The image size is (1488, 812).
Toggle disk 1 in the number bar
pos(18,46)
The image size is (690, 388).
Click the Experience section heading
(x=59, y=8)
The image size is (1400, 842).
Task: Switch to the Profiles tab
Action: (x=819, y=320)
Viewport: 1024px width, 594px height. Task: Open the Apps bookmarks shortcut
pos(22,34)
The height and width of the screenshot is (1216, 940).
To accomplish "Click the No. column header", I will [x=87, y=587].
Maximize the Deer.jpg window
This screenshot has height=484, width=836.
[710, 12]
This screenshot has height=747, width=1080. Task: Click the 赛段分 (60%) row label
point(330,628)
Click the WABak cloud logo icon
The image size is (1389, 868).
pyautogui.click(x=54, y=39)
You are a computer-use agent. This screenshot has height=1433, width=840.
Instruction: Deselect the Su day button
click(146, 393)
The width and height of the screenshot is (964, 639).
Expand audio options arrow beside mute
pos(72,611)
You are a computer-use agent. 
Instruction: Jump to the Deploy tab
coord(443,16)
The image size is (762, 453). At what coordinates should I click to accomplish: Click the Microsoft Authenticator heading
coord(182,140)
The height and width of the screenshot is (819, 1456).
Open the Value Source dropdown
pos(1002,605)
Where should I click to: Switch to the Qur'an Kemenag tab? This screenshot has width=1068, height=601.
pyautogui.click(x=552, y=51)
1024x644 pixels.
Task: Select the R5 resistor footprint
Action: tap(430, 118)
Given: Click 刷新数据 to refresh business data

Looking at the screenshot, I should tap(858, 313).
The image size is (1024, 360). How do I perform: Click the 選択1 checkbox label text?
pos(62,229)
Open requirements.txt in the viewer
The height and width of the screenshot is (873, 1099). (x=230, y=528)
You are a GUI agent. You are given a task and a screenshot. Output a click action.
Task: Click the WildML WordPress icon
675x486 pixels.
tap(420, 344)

+++++

◆ Task prompt ◆
When a line in the data holds the word "icon", show that line.

◆ Written response ◆
Click the WABak cloud logo icon
Task: Click the WildML WordPress icon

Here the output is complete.